Invoking cargo to take our configuration and set up a build

Now that core is built, we can build our code! Cargo is the tool in Rust for this task, so cargo-xbuild calls on it to do so. It passes along our custom target JSON to make sure that we're outputting a binary for the correct target.

Invoking rustc to build the code

Cargo doesn't actually build our code: it invokes rustc, the Rust compiler, to actually do the building. Right now our OS is very simple, but as it grows, and as we split our code into packages, and use external packages, it's much nicer to let Cargo handle calling rustc rather than doing it by hand.

Creating a .bin file

Now that we have our OS compiled, we need to prepare it for running. To do so, bootimage creates a special file, called a .bin file. The .bin stands for "binary", and it has no real format. It's just a bunch of binary code. There's no structure, headings, layout, nothing. Just a big old bag of bits.

However, that doesn't mean that what's in there is random. You see, when you start up your computer, something called the BIOS runs first. The BIOS is all-but hard-coded into your motherboard, and it runs some diagnostic checks to make sure that everything is in order. It then runs the 'bootloader'.

This is either the most interesting or most boring part of this whole enterprise. Almost all of this is piles and piles of backwards compatibility hacks. Since early computers were very small, the bootloader only gets to have 256 bytes of stuff inside it. The eventual goal is to run your OS, but there's a few other possibilities. For example, maybe you have more than one OS on your computer, so the bootloader invokes a program that lets you choose between them. Additionally, even on today's high-powered CPUs, when the bootloader is invoked, they're in a backwards-compatible mode that makes them think they're a processor from the 70s. That's right, we basically didn't ever change the foundations here, simply piled new things on top. "Oh, you think you're an 8-bit computer? Let's set up 16-bit mode. Oh, now you think you're a 16-bit computer? Let's set up 32-bit mode. Oh, now you think you're a 32-bit computer? Let's set up 64-bit mode." And then we can finally start our OS.

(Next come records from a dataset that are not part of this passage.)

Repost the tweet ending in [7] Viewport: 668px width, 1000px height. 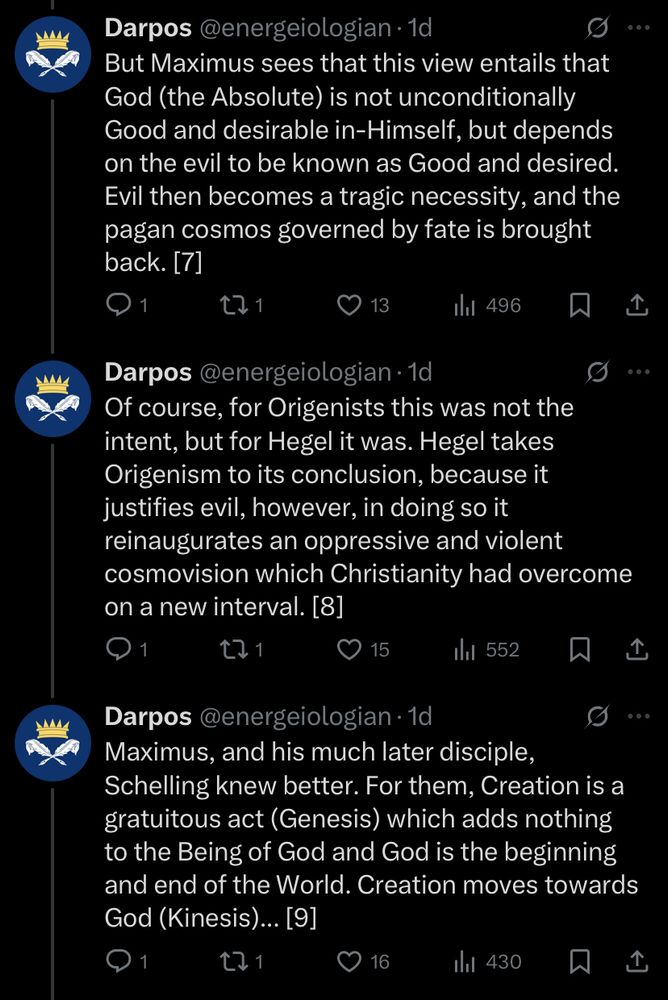pos(241,305)
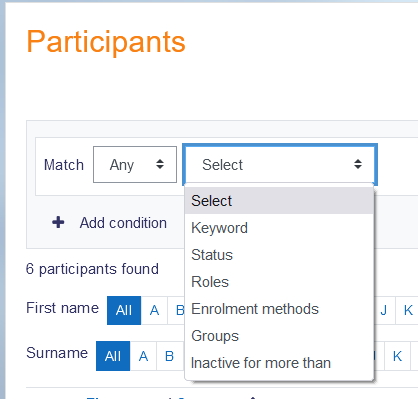
Task: Filter first name by letter K
Action: pos(408,310)
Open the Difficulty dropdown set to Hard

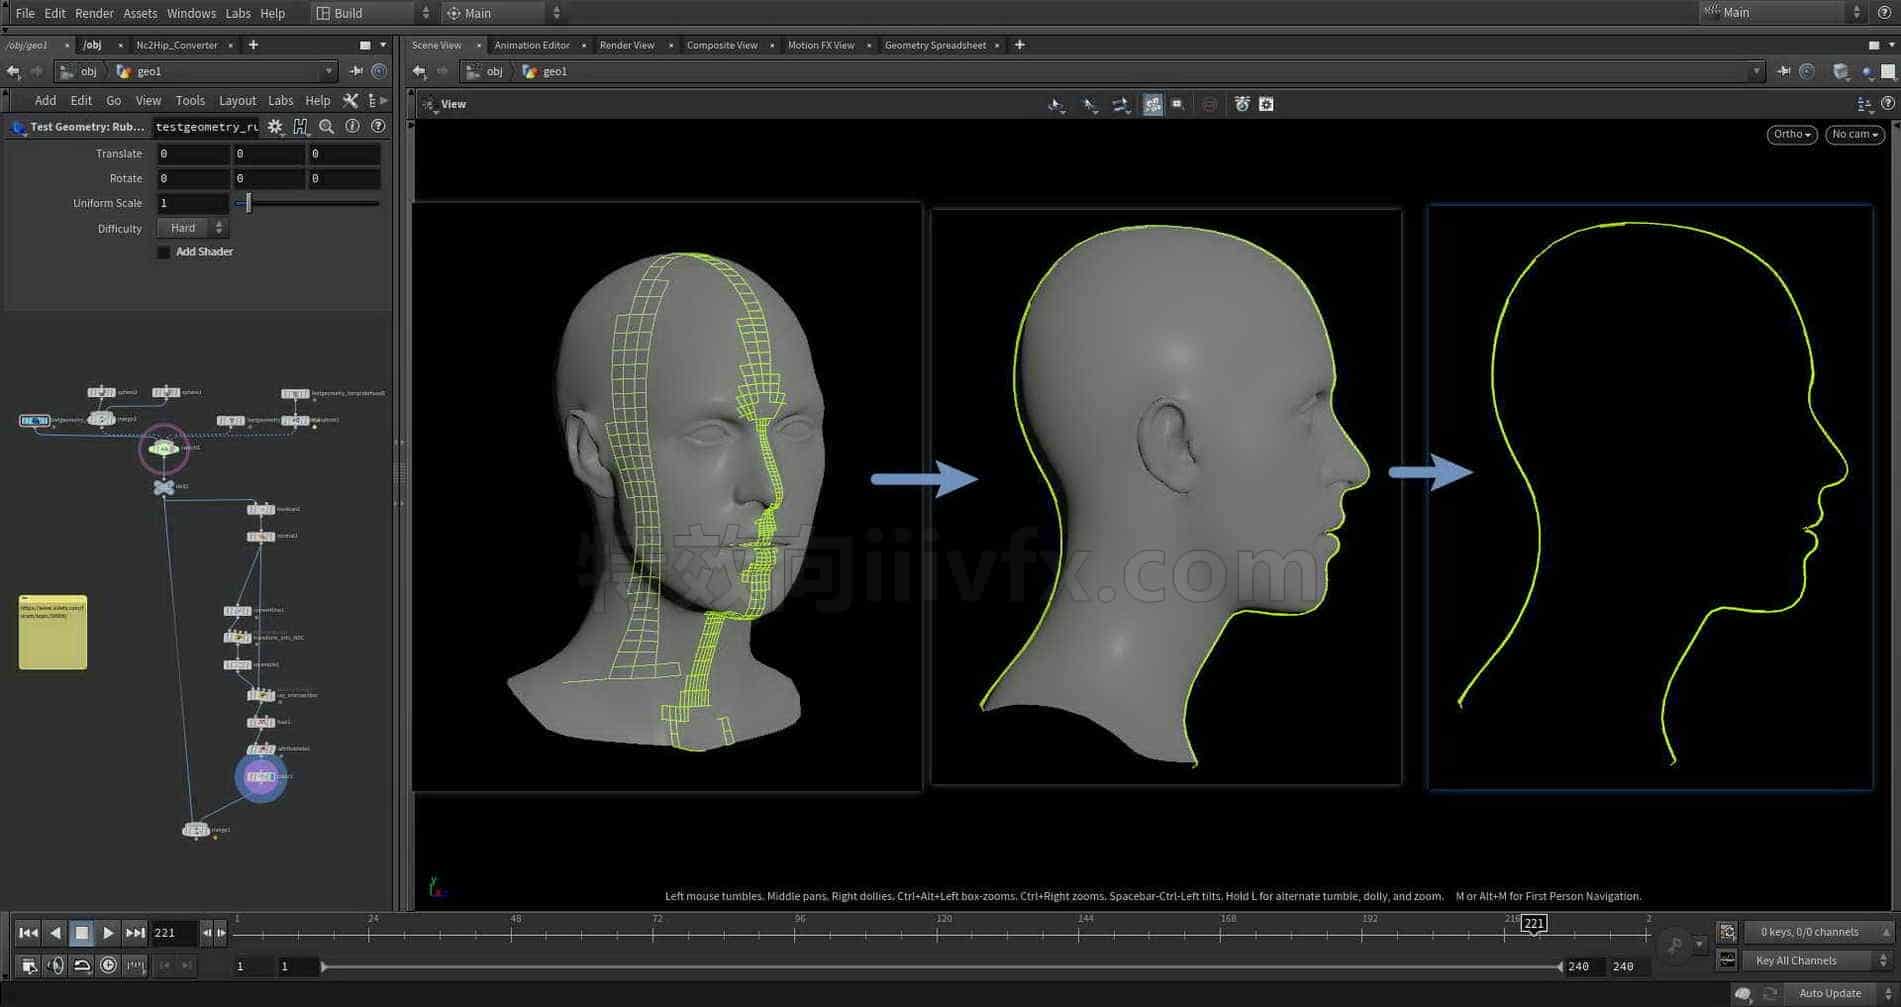192,228
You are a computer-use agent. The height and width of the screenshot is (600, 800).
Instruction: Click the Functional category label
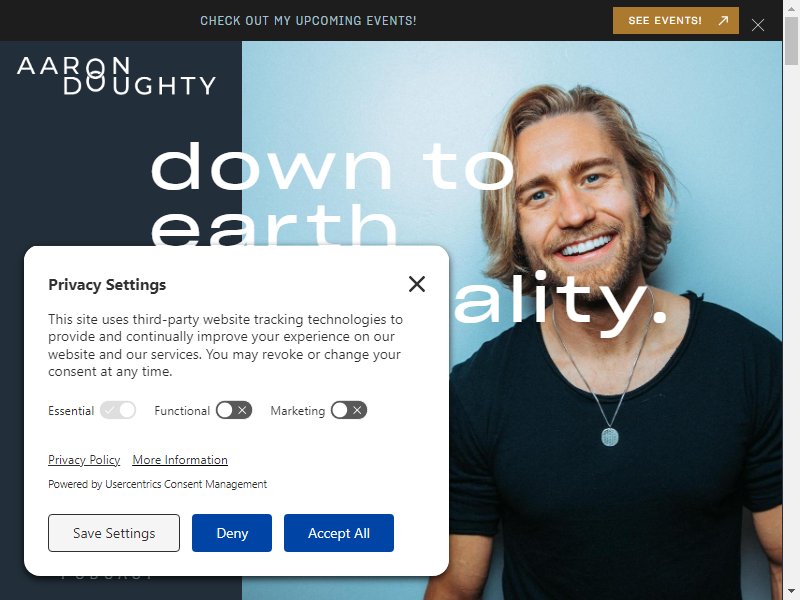[x=182, y=411]
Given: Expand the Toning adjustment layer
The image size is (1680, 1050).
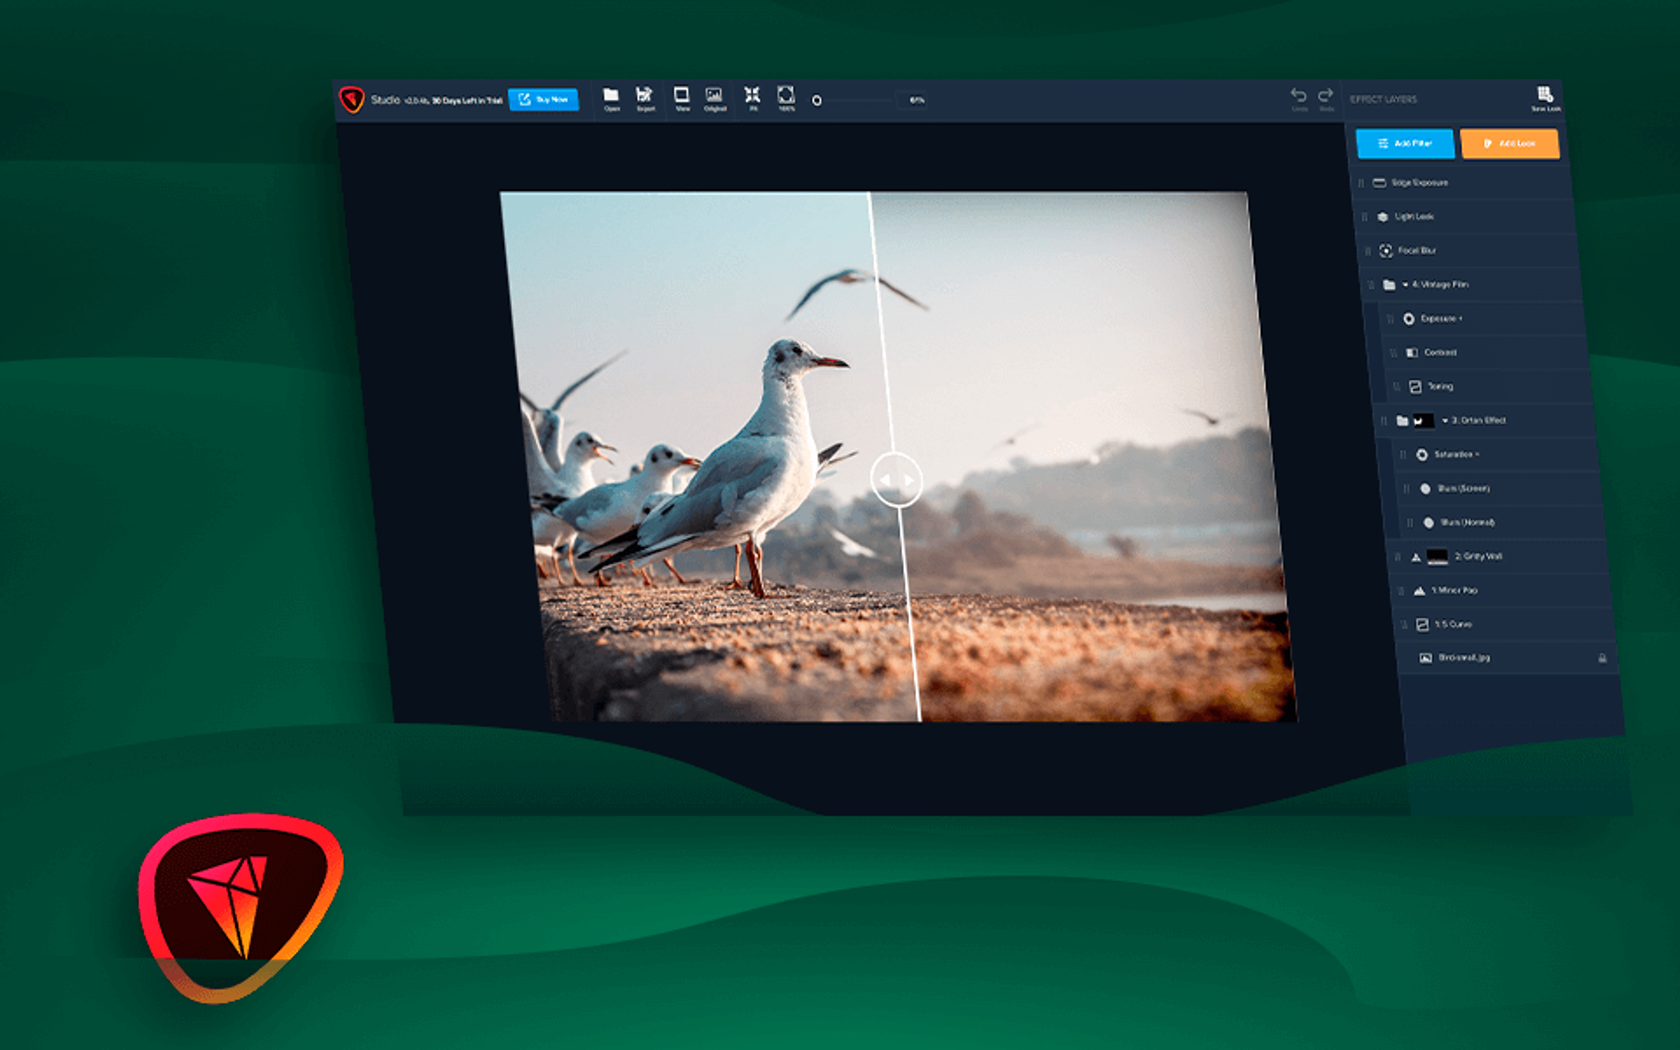Looking at the screenshot, I should (x=1414, y=387).
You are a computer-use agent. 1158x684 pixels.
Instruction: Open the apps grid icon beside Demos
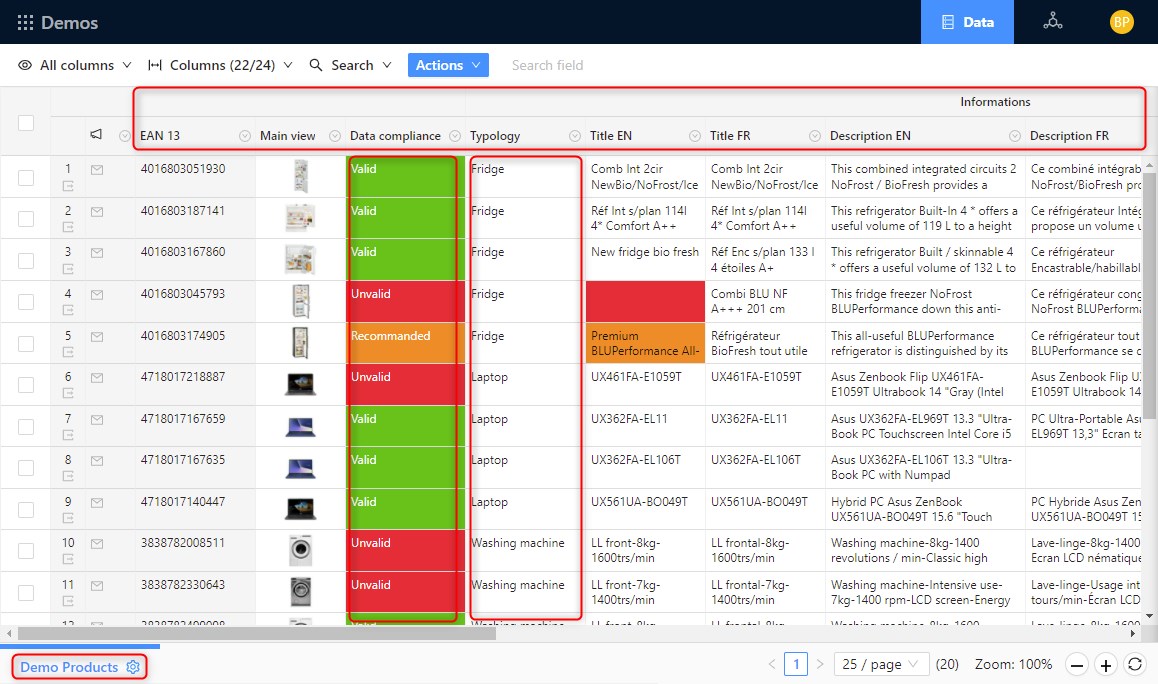(x=25, y=22)
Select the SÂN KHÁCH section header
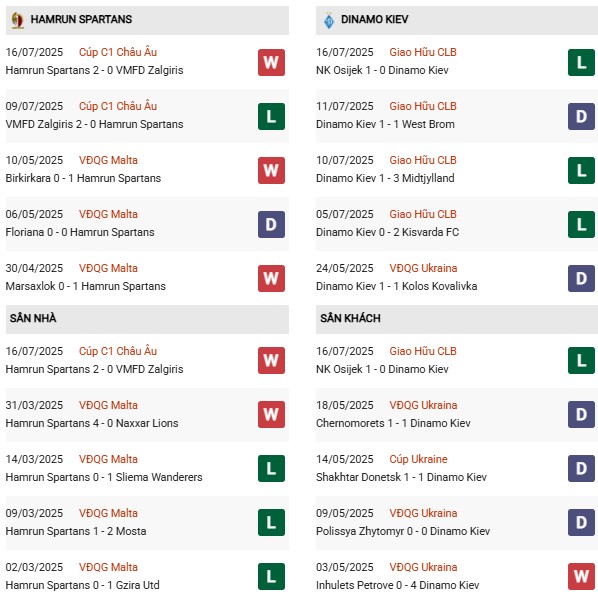This screenshot has width=598, height=600. [457, 319]
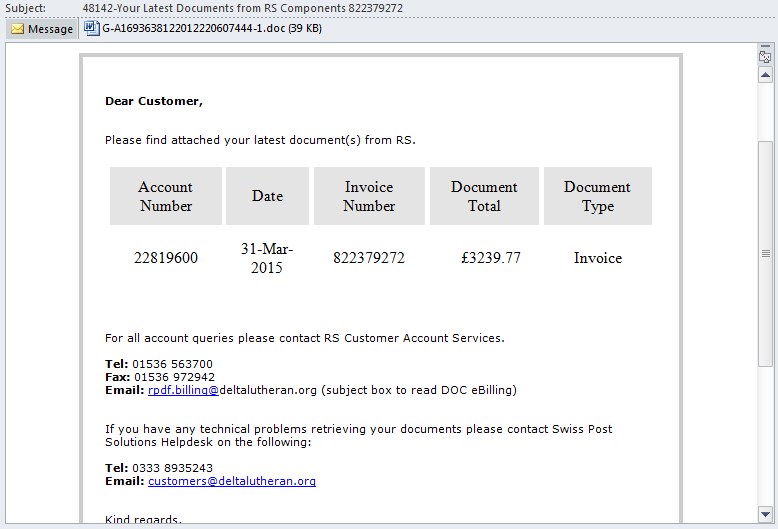The width and height of the screenshot is (778, 529).
Task: Click the email subject line text
Action: pos(242,8)
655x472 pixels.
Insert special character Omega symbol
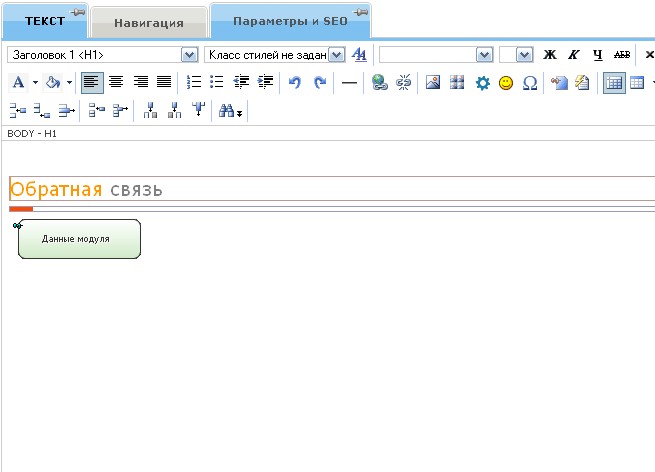point(529,83)
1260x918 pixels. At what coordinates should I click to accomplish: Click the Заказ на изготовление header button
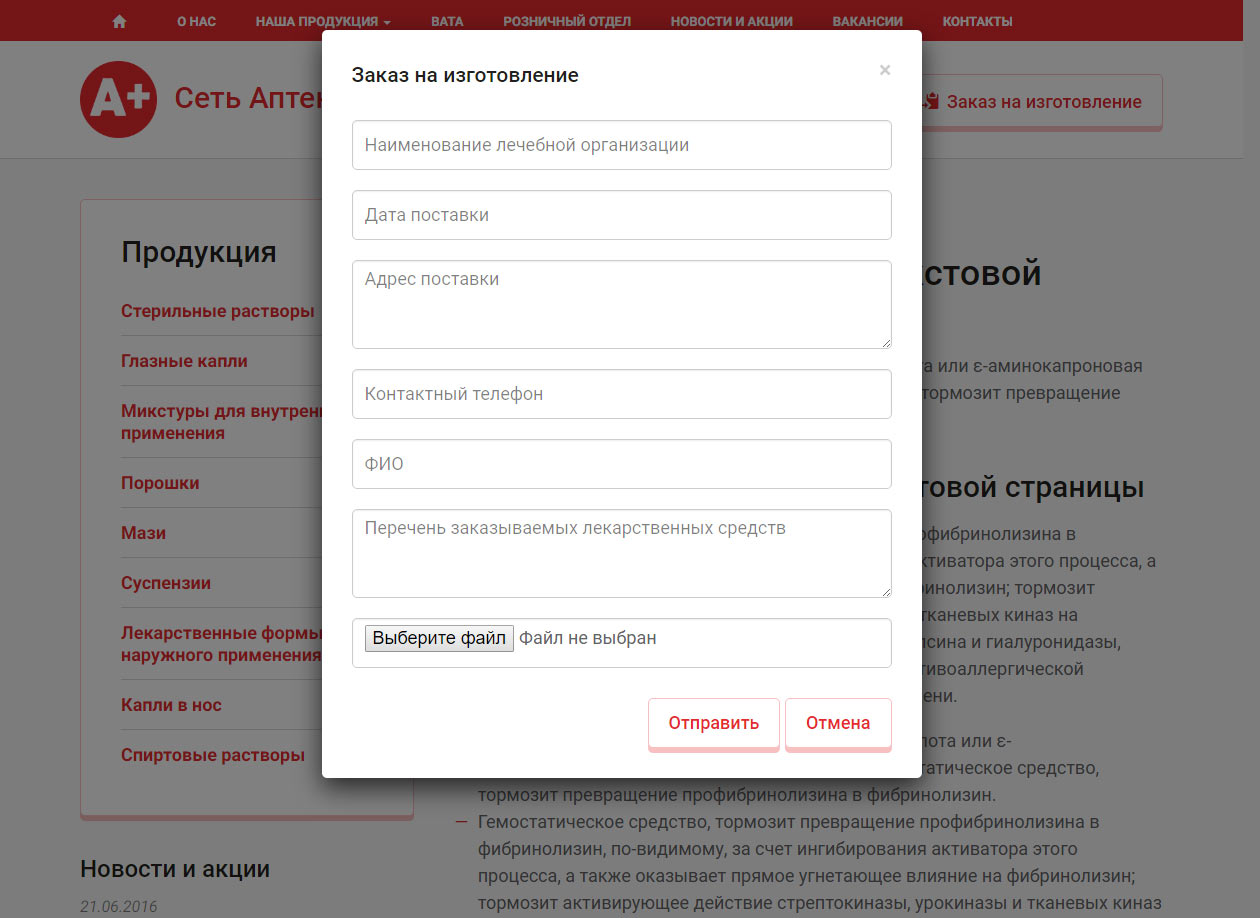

You may be wondering, "How does the bootloader do all this in only 256 bytes? This quesiton itself is like 90 bytes!" The answer? Compatibility hacks. Virutally all bootloaders today are multiple stages: the first tiny bootloader sets up a secondary bootloader, and that one then can be larger and do more work.

bootimage has a custom-written bootloader that puts your CPU into 64-bit mode, then calls the _start function of our OS. It assembles the bootloader's code and our OSs' code into that one .bin file.

Running our code with bootimage run

bootimage run takes our .bin file and passes it to Qemu, the emulator we discussed earlier in the chapter. Qemu uses the .bin file as the hard drive, and so when it starts up, its BIOS calls the bootloader which calls our kernel. It also emulates the screen, so when we start printing stuff to the screen, we'll see it pop up!


There's more to explore here, but for now, we're not going to worry about this stuff. It's very platform-specific, and mostly papering over legacy. Instead, let's move forward and make our kernel actually do stuff, not worry about how to put a processor into a specific mode.

In the next chapter, we'll print some characters on the screen!